Each entry in the block below needs to be copied out exactly.

▸ Stored items
((
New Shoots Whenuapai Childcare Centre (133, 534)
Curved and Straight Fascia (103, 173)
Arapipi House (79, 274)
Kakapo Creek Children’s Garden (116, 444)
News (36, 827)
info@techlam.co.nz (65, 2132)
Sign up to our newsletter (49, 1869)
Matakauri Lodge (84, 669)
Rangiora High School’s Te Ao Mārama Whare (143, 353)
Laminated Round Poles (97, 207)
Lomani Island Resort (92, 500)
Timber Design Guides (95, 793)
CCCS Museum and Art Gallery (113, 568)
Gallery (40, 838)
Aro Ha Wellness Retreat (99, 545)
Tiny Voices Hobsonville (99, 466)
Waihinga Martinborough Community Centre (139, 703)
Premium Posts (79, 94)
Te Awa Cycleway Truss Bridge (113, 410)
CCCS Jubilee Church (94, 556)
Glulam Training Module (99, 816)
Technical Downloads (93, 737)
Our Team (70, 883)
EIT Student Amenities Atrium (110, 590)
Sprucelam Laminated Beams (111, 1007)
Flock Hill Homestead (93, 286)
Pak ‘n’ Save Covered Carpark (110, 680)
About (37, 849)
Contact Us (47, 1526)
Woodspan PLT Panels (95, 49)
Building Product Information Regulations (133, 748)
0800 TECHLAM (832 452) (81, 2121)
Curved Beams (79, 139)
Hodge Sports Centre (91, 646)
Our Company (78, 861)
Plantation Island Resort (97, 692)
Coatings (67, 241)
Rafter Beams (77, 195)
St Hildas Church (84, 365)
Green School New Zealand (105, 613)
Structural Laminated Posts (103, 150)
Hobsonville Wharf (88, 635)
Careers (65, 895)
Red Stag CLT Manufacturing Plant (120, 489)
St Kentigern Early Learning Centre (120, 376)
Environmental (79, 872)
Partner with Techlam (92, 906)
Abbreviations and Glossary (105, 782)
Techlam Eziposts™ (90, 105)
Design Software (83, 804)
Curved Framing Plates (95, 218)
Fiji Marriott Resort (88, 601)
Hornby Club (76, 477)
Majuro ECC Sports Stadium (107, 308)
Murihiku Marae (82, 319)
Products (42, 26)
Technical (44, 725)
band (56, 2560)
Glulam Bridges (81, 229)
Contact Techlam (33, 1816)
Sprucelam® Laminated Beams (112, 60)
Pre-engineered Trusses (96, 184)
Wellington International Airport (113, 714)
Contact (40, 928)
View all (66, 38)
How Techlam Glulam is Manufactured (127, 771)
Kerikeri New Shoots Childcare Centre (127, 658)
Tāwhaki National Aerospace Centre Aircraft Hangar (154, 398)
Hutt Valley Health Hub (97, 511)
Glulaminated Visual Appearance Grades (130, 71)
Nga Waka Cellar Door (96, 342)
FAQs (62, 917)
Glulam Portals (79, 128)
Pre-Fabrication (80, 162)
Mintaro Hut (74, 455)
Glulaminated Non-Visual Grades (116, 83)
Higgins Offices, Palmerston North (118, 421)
))
▸ Result
New Shoots Whenuapai Childcare Centre (133, 534)
Curved and Straight Fascia (103, 173)
Arapipi House (79, 274)
Kakapo Creek Children’s Garden (116, 444)
News (36, 827)
info@techlam.co.nz (65, 2132)
Sign up to our newsletter (49, 1869)
Matakauri Lodge (84, 669)
Rangiora High School’s Te Ao Mārama Whare (143, 353)
Laminated Round Poles (97, 207)
Lomani Island Resort (92, 500)
Timber Design Guides (95, 793)
CCCS Museum and Art Gallery (113, 568)
Gallery (40, 838)
Aro Ha Wellness Retreat (99, 545)
Tiny Voices Hobsonville (99, 466)
Waihinga Martinborough Community Centre (139, 703)
Premium Posts (79, 94)
Te Awa Cycleway Truss Bridge (113, 410)
CCCS Jubilee Church (94, 556)
Glulam Training Module (99, 816)
Technical Downloads (93, 737)
Our Team (70, 883)
EIT Student Amenities Atrium (110, 590)
Sprucelam Laminated Beams (111, 1007)
Flock Hill Homestead (93, 286)
Pak ‘n’ Save Covered Carpark (110, 680)
About (37, 849)
Contact Us (47, 1526)
Woodspan PLT Panels (95, 49)
Building Product Information Regulations (133, 748)
0800 TECHLAM (832 452) (81, 2121)
Curved Beams (79, 139)
Hodge Sports Centre (91, 646)
Our Company (78, 861)
Plantation Island Resort (97, 692)
Coatings (67, 241)
Rafter Beams (77, 195)
St Hildas Church (84, 365)
Green School New Zealand (105, 613)
Structural Laminated Posts (103, 150)
Hobsonville Wharf (88, 635)
Careers (65, 895)
Red Stag CLT Manufacturing Plant (120, 489)
St Kentigern Early Learning Centre (120, 376)
Environmental (79, 872)
Partner with Techlam (92, 906)
Abbreviations and Glossary (105, 782)
Techlam Eziposts™ (90, 105)
Design Software (83, 804)
Curved Framing Plates (95, 218)
Fiji Marriott Resort (88, 601)
Hornby Club (76, 477)
Majuro ECC Sports Stadium (107, 308)
Murihiku Marae (82, 319)
Products (42, 26)
Technical (44, 725)
band (56, 2560)
Glulam Bridges (81, 229)
Contact Techlam (33, 1816)
Sprucelam® Laminated Beams (112, 60)
Pre-engineered Trusses (96, 184)
Wellington International Airport (113, 714)
Contact (40, 928)
View all (66, 38)
How Techlam Glulam is Manufactured (127, 771)
Kerikeri New Shoots Childcare Centre (127, 658)
Tāwhaki National Aerospace Centre Aircraft Hangar (154, 398)
Hutt Valley Health Hub (97, 511)
Glulaminated Visual Appearance Grades (130, 71)
Nga Waka Cellar Door (96, 342)
FAQs (62, 917)
Glulam Portals (79, 128)
Pre-Fabrication (80, 162)
Mintaro Hut (74, 455)
Glulaminated Non-Visual Grades (116, 83)
Higgins Offices, Palmerston North (118, 421)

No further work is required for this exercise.